Utpaladeva, Philosopher of Recognition

Utpaladeva or Utpalācārya (early 10th century, Kashmir) is one of the greatest philosophers that India has produced, but he is hardly known in India itself. After Somānanda (9th cent.), who laid the foundation for the philosophy of Recognition (Pratyabhijñā Darśana), Utpaladeva established this school on a solid basis by his philosophical works: Īśvarapratyabhijñā-kārikā and vṛtti, composed at the same time, and later on commented by a long and complex vivṛti, which has come down to us only in fragments; and the Siddhitrayī, three terse treatises on particular subjects. Besides authoring philosophical works, Utpaladeva was also a mystical poet, as expressed in his unsurpassable hymn collection Śivastotrāvalī. The Pratyabhijñā philosophy was systematised by his great successor (two generations later) Abhinavagupta (10th-11th cent.), who wrote two extensive commentaries, the Īśvarapratyabhijñā-vimarśinī and the Īśvarapratyabhijñā-vivṛti-vimarśinī.

It is high time that the genius of Utpaladeva is re-discovered, and he is given the due place in the history of Indian thought as well as in the intellectual and spiritual dimension of our time. 

The Pratyabhijñā provides the non-dual Tantric Shaivism of Kashmir with a ‘philosophy’, which ended up being ‘the’ philosophy of Hindu Tantrism as a whole.  The main aim of the Pratyabhijñā philosophers was to cause the Tantric Śaiva sects to emerge from the dimension of restricted circles, often devoted to transgressive practices, and establish themselves in the stratum of social normality, by internalizing, or in any case circumscribing, their own specific differences. Their addressees are not the ascetics, but, typically, the householders.  As a consequence, the Pratyabhijñā engages in a far-reaching dialogue with Indian philosophy of his time, accepting its modalities and rules. While Somānanda is considered the founder of the Pratyabhijñā, its full-fledged elaboration is due to Utpaladeva and Abhinavagupta. The works of the latter are well-known, and his Īśvarapratyabhijñā-vimarśinī (a commentary on the Īśvarapratyabhijñā-kārikā) and, particularly, the Īśvarapratyabhijñā-vivṛti-vimarśinī (a commentary on Utpaladeva’s vivṛti on his own Īśvarapratyabhijñā-kārikā and vṛtti) are generally considered the standard works on Pratyabhijñā. However, the role of Utpaladeva’s vivṛti as the real centre of gravity of Pratyabhijñā philosophy has become more and more evident, since the discovery of a long fragment of the vivṛti by R. Torella, who has edited and partly translated it in a series of articles. Torella’s studies show that most of Abhinavagupta’s ideas are just the development of what Utpaladeva had already expounded in his vivṛti.

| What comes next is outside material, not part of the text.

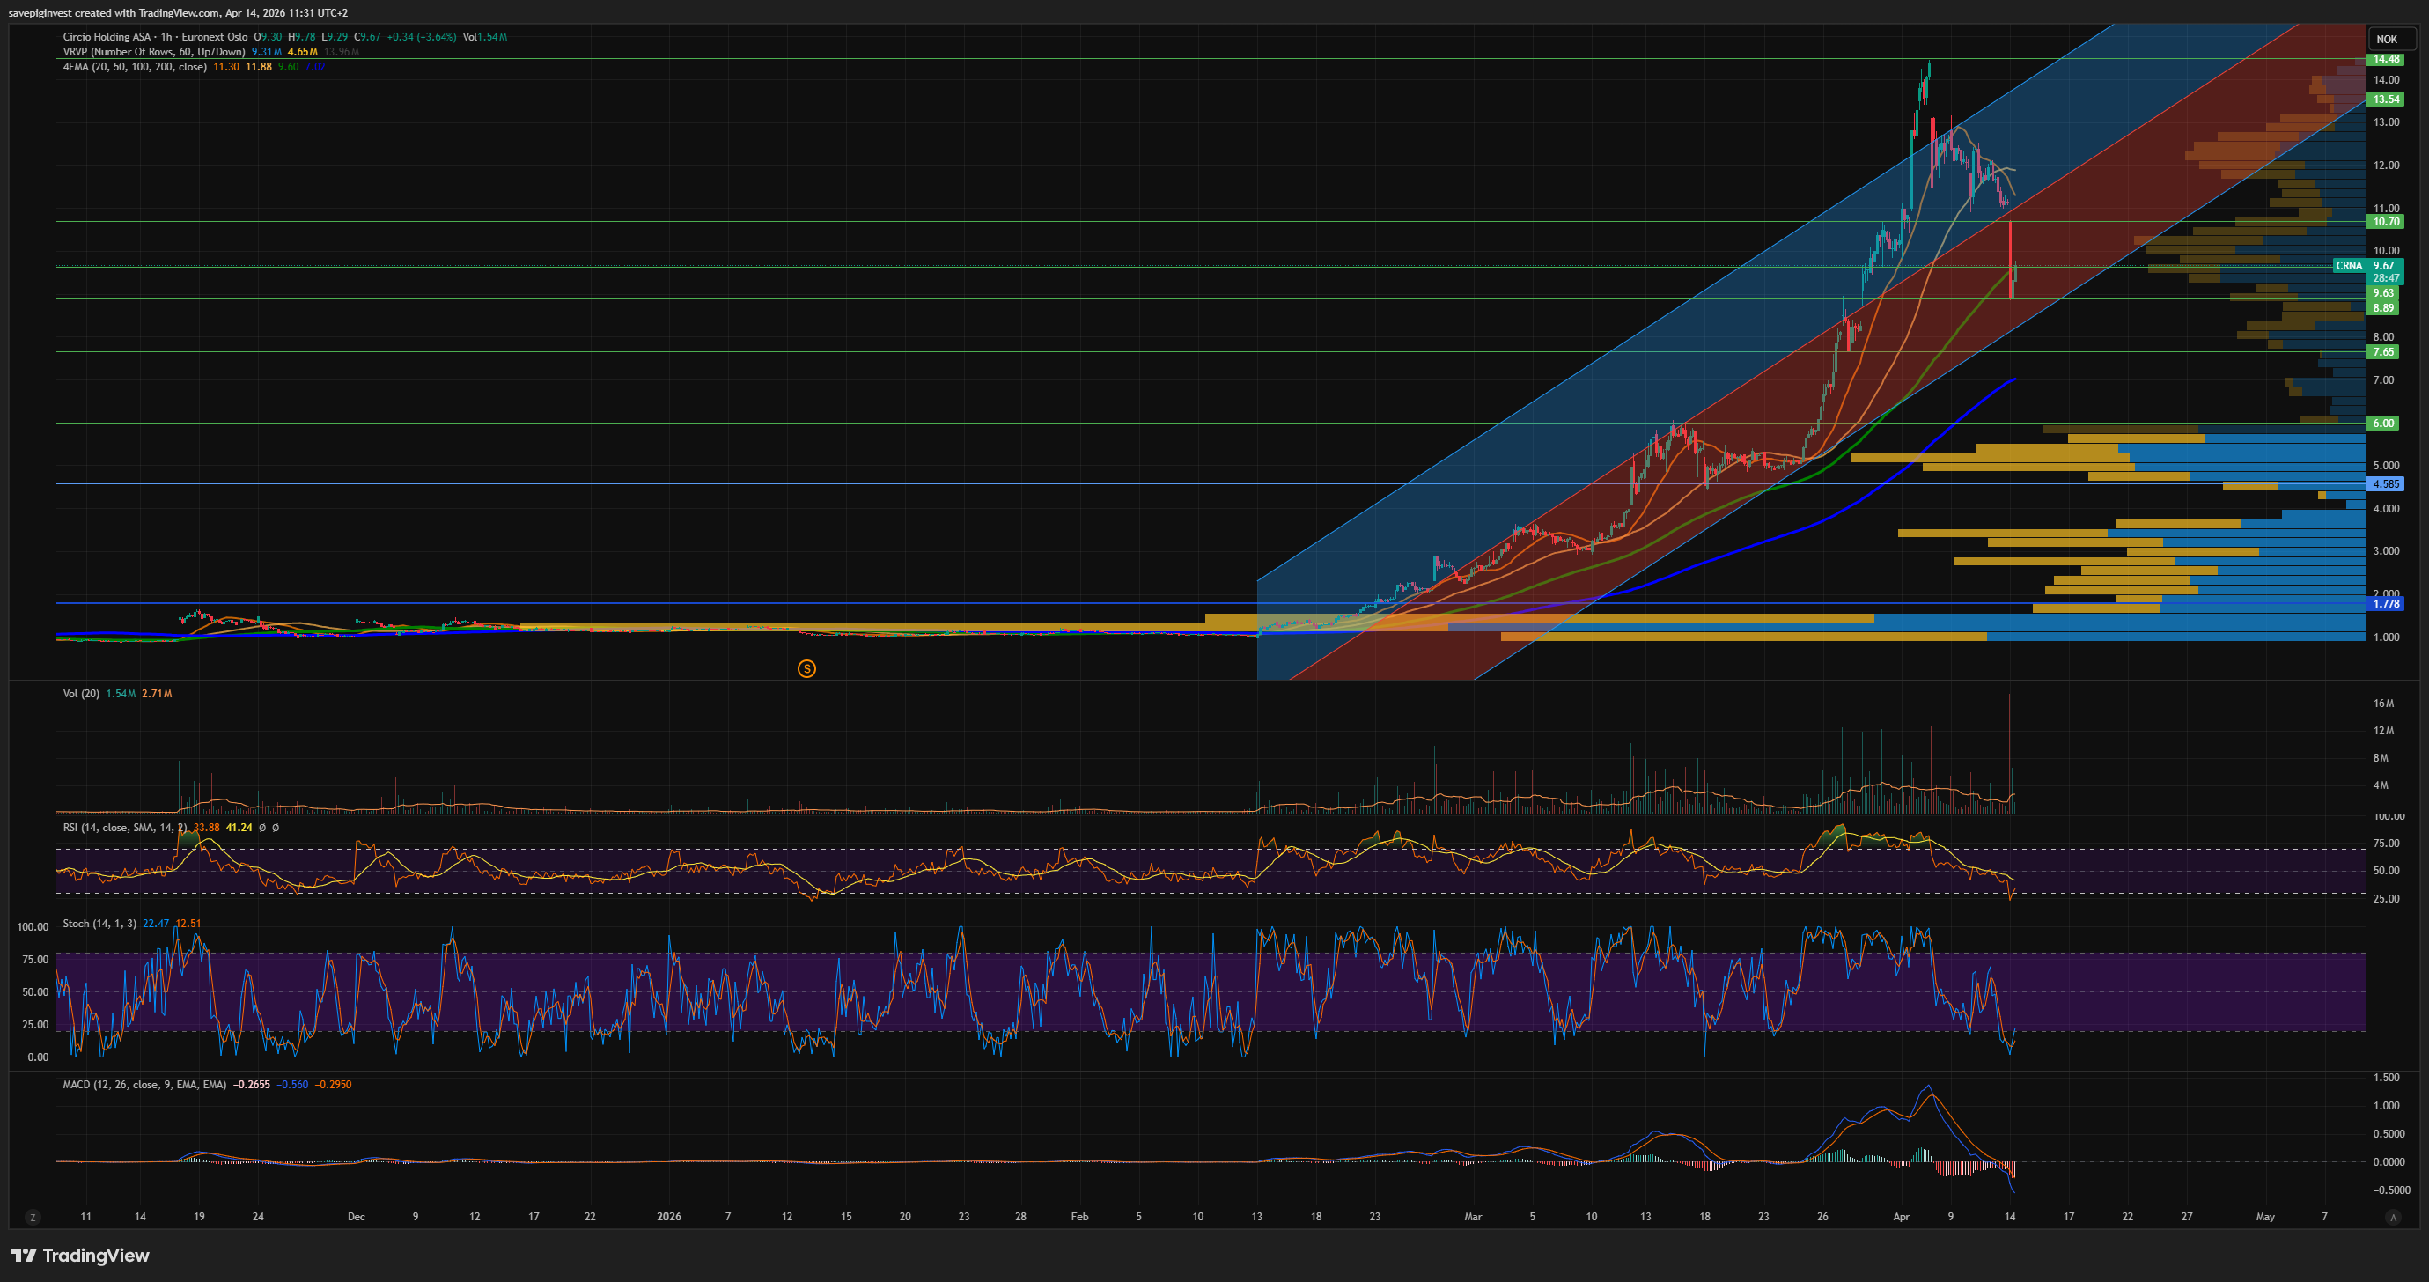
Task: Click the 4.585 blue price label
Action: point(2386,484)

Highly interesting is Utpaladeva’s philosophical strategy. Instead of dispersing its philosophical energies against an indifferentiated multiplicity of opponents, he very lucidly selects just one, the most prestigious philosophical and religious tradition of the Kashmir of that time. For various reasons (the principal one probably being the will to present the new Pratyabhijñā philosophers as the champions of the entire Śaiva tradition against the main common antagonist), these privileged opponents are the Buddhists, especially those belonging to the so-called logical-epistemological school. While for Somānanda the Buddhists are opponents just like many others, they are given a special status in the work of Utpaladeva, for whom they, admired and attacked in an equally strong way, are so to speak the most intimate enemies. The criticism of their positions is to Utpaladeva of a substantial help in building and refining the Pratyabhijñā philosophy.

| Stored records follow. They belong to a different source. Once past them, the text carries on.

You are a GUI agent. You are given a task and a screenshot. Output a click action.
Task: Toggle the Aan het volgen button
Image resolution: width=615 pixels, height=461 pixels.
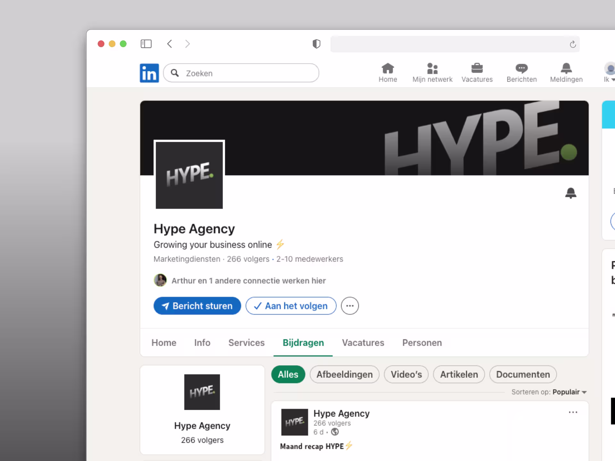(291, 306)
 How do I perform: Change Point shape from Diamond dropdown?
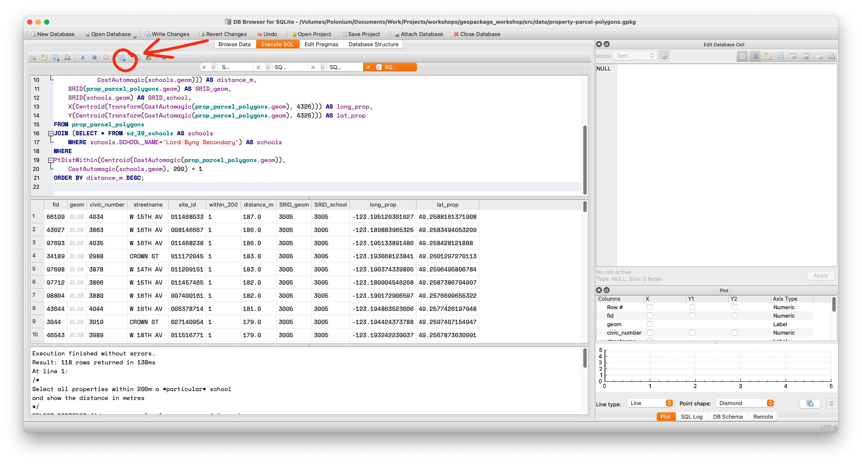point(745,403)
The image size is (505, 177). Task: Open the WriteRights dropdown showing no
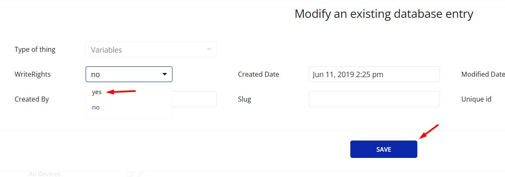coord(129,74)
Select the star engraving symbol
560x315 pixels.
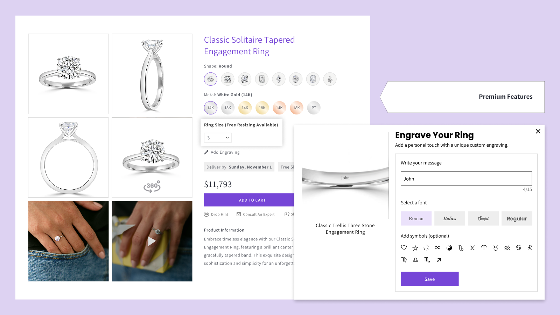415,248
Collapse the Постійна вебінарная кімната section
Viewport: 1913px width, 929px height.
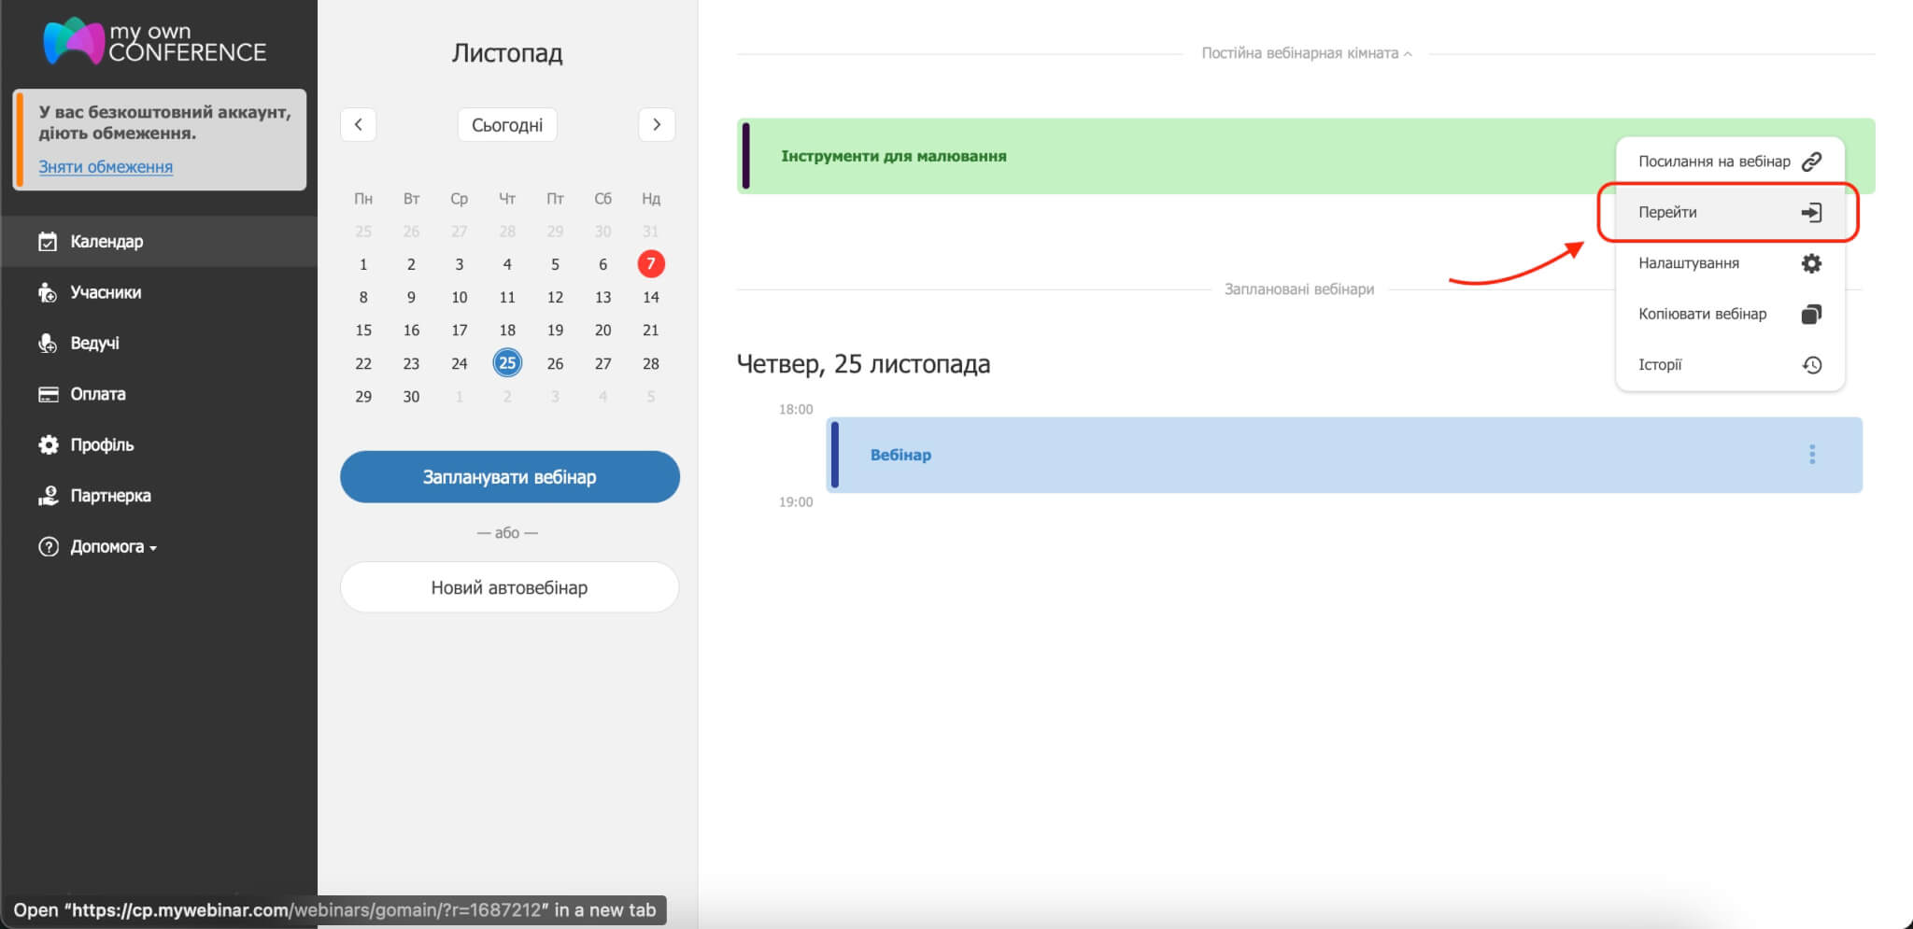pyautogui.click(x=1306, y=54)
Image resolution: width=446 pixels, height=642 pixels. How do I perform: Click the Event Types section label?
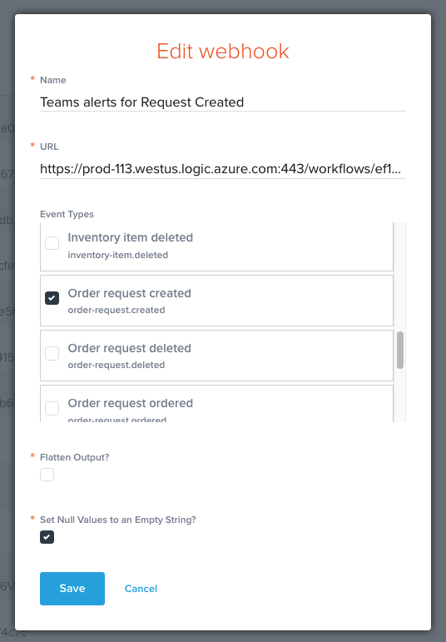[67, 214]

Also very interesting is Utpaladeva’s choice of the main ally, the grammarian-philosopher Bhartṛhari, though the latter had been fiercely attacked precisely by Utpaladeva’s guru Somānanda. Such a change of attitude, which in a broader sense is also a paradigme change proper, does invest the problematic aspects of the taking distance from one’s own guru, and, at the same time, shows how the choice of the opponents and allies may be the outcome of a definite plan rather than a fact of mere liking or disliking some world view. In order to undermine the discontinuous universe of the Buddhists, Utpaladeva decides to avail himself precisely of Bhartṛhari’s doctrine, the language-imbued nature of knowledge, which is meant to demolish Buddhism’s main foundation stone, i.e. the unsurpassable gulf between the moment of sensation and that of conceptual elaboration, representing, as it were, the very archetype of the Buddhist segmented reality. Thus, the omnipervadence of language is the epistemological version of the omnipervadence of Śiva, and at the same time calls for the integration into the spiritually dynamic Śaiva universe. Moreover, this allowed Utpaladeva to connect himself with the speculations on vāc and the phonemes found in the Kula and Trika tantras. The supreme Consciousness is the supreme Word, Paśyantī becomes a power of the supreme Lord. 

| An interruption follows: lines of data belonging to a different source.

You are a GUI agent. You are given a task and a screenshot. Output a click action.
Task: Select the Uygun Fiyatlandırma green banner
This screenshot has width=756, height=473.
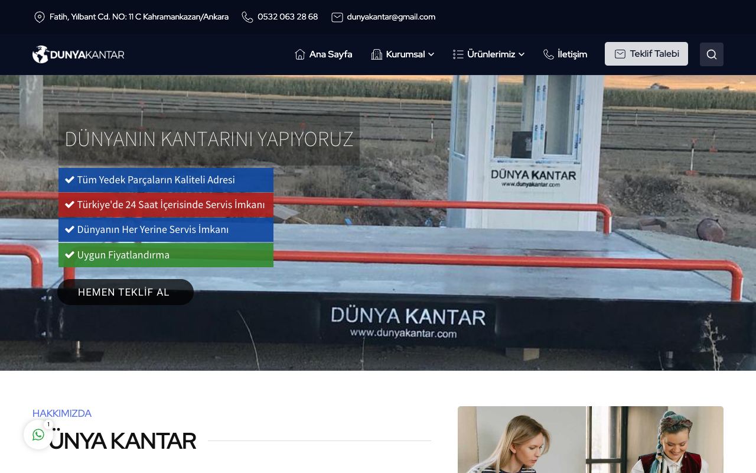pos(166,255)
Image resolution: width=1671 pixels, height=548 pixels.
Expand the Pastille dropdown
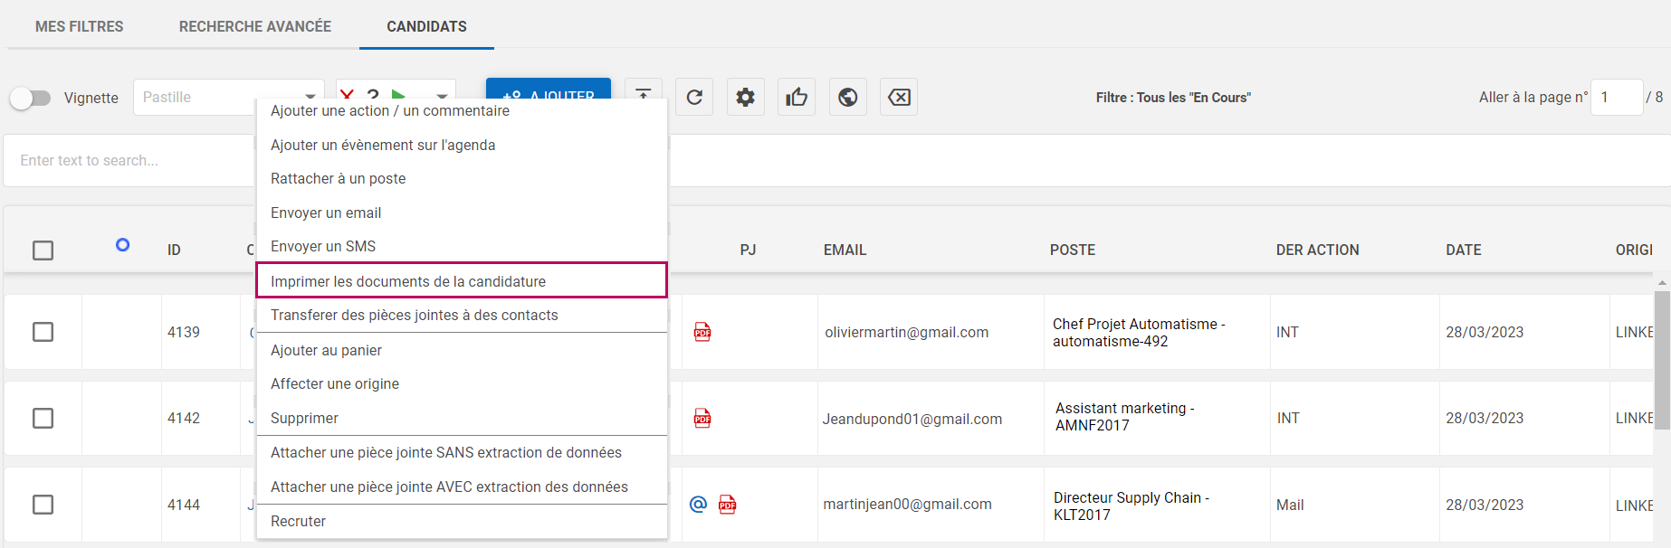tap(310, 95)
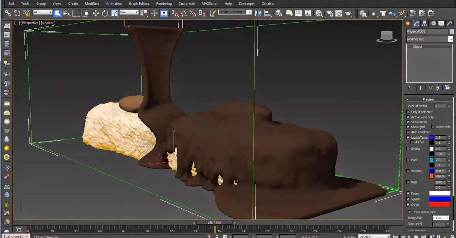Uncheck the Show mesh option
456x238 pixels.
click(408, 122)
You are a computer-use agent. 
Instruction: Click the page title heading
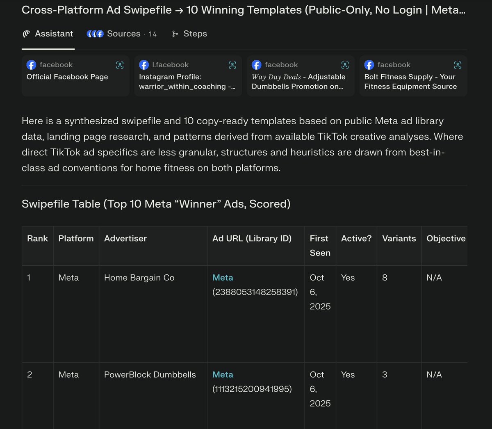[x=243, y=10]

The philosophy of Utpaladeva is characterised by this unique blend of epistemology, metaphysics, religious experience, linguistic philosophy and aesthetical speculation. Last but not least, it is a most conspicuous example of an essential feature of Indian philosophy as a whole, which, however, has hardly been duly highlighted: ceaseless interchange among the different schools, lively confrontation with the opposite theories, tireless capacity of self-reshaping accordingly.